Trouvez des solutions. Vous êtes payé pour ça. Enfin... jusqu'ici.
Voilà une scène typique de danse de la peur. Premier temps, un opérationnel compétent et bien informé propose une prévision fondée sur des faits réels et des estimations plausibles. Deuxième temps : un politique analyse ces données en terme de risque d'embêtement venus des actionnaires. Troisième temps, il fait redescendre le risque sur l'opérationnel. Si vous vous trouvez dans la situation de Paul, vous avez à ce moment-là plusieurs options.
Vous pouvez jouer le jeu. Vous allez donc "habiller la mariée" en tablant sur des prévisions volontairement optimistes et en faisant semblant d'y croire. Exemple : une croissance à 3 %... Vous achetez ainsi la paix pour votre boss, et pour vous pendant six mois.

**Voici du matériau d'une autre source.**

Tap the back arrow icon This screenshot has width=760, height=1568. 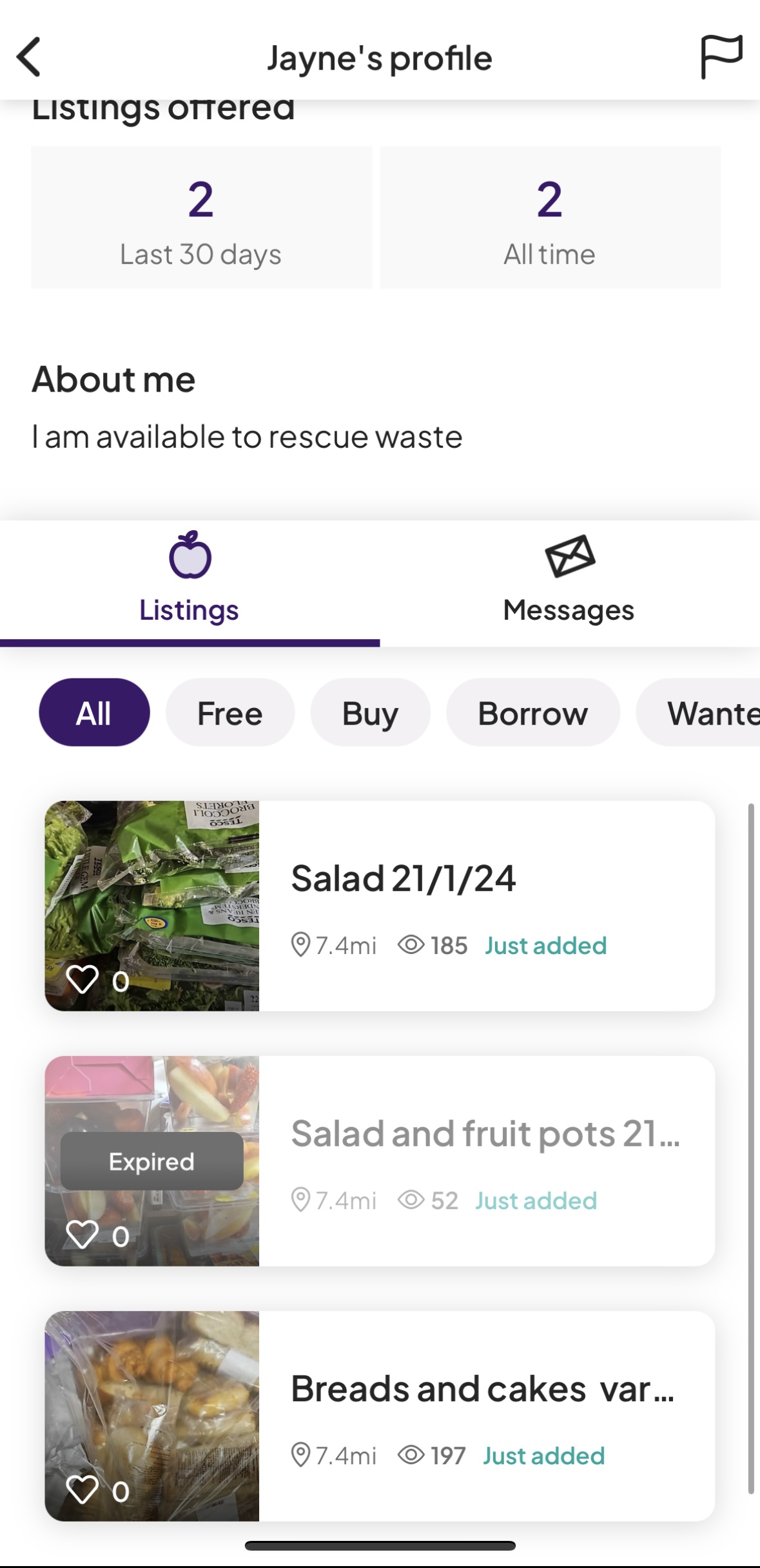click(29, 57)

Une astuce pour gonfler les prévisionnels est d'y inclure des projets de développements ou d'économies suffisamment complexes pour avoir mille bonnes raisons de capoter en cours de route sans que ce soit la faute de personne.

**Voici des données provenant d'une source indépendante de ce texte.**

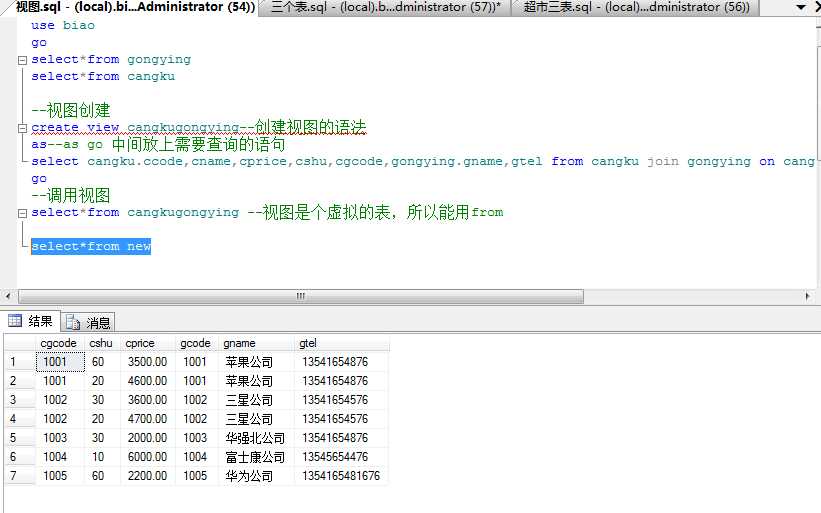Click the editor's right scroll arrow
Viewport: 821px width, 513px height.
[x=812, y=296]
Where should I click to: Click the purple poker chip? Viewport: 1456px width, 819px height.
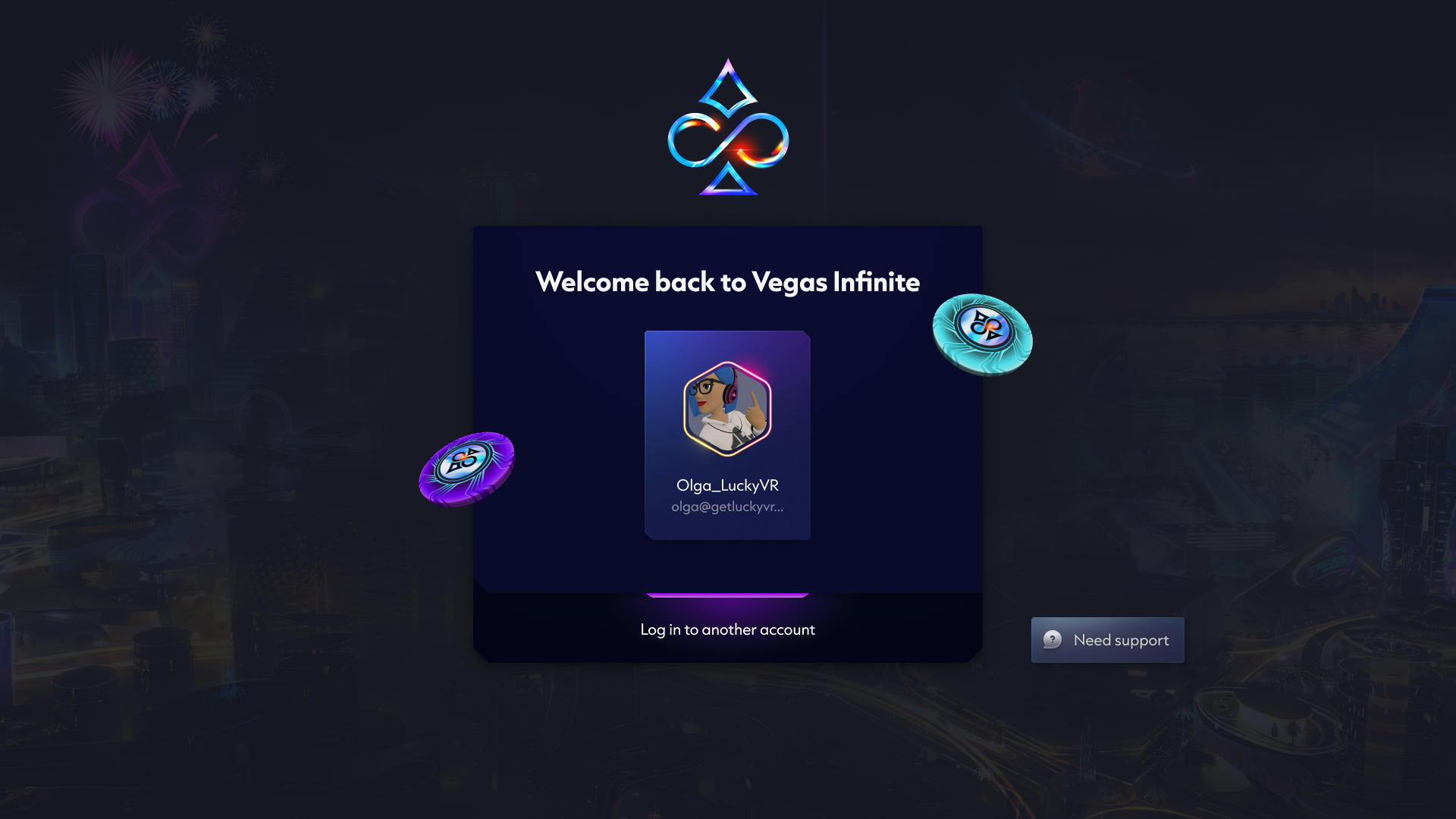466,469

Vous pouvez aussi bloquer le système. Vous refusez d'entrer dans la logique politique mais votre obstination à dire la vérité va poser un problème à toute la chaîne. Dans ce cas, le système se protège, automatiquement et inconsciemment, et élimine un jour ou l'autre l'élément déstabilisateur. C'est la peur qui fait agir la plupart des acteurs de l'entreprise. La peur d'avoir des ennuis, de ne pas être valorisé, de se faire virer, de paraître ridicule ou incompétent, de rater une promotion ; en un mot, la peur de prendre des risques. Une fois que vous avez compris cela, la politique d'entreprise devient beaucoup plus lisible. Si vous refusez d'apprendre ces pas, tôt ou tard, il vous faudra aller danser ailleurs.